*REQUIRED ACTION*:
Only lines holding "will" are wanted; copy each of them from the records below.

*DATA RECORDS*:
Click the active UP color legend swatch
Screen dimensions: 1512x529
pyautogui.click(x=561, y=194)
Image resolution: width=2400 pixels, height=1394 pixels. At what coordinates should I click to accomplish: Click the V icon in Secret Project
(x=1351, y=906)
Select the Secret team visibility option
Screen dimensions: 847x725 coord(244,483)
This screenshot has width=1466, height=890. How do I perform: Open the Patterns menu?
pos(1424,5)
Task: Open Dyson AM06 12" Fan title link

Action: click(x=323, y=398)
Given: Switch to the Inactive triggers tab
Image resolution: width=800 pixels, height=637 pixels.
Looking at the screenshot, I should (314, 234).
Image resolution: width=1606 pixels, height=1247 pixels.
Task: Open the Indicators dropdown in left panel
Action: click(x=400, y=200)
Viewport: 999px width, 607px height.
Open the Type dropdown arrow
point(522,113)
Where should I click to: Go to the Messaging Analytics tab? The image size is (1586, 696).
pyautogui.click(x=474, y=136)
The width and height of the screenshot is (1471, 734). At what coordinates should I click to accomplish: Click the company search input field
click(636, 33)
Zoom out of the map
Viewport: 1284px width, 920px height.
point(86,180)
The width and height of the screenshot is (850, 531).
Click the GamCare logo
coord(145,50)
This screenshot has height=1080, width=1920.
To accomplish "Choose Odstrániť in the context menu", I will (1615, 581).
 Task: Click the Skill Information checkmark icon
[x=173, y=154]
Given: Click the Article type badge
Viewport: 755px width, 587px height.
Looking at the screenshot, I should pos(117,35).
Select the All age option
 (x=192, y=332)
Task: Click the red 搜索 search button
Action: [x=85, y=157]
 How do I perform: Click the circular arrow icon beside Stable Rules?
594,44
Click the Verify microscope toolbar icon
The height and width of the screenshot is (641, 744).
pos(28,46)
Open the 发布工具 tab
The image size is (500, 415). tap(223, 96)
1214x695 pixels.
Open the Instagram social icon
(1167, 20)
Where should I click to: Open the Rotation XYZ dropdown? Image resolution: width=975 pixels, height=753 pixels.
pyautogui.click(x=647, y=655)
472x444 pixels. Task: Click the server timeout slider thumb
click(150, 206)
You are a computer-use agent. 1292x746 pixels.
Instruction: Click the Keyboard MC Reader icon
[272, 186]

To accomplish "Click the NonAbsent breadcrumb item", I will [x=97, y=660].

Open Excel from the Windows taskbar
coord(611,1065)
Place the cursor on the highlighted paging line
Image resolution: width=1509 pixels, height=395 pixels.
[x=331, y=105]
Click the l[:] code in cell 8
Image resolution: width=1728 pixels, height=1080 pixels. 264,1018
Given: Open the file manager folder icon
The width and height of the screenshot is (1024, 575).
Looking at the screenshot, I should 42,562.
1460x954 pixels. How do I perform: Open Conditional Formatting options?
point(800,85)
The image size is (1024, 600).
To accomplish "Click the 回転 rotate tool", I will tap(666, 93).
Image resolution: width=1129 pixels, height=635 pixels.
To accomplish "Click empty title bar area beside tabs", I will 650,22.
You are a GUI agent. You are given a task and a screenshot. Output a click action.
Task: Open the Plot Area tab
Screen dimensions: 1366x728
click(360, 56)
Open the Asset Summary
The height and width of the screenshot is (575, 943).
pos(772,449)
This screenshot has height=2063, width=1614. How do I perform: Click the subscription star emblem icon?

*SOLUTION*:
To accomplish "Choose Odstrániť in the context menu", I will (1615, 581).
To accomplish "Click the NonAbsent breadcrumb item", I will [x=97, y=660].
To accomplish "Click the 回転 rotate tool", I will tap(666, 93).
To accomplish "Click empty title bar area beside tabs", I will 650,22.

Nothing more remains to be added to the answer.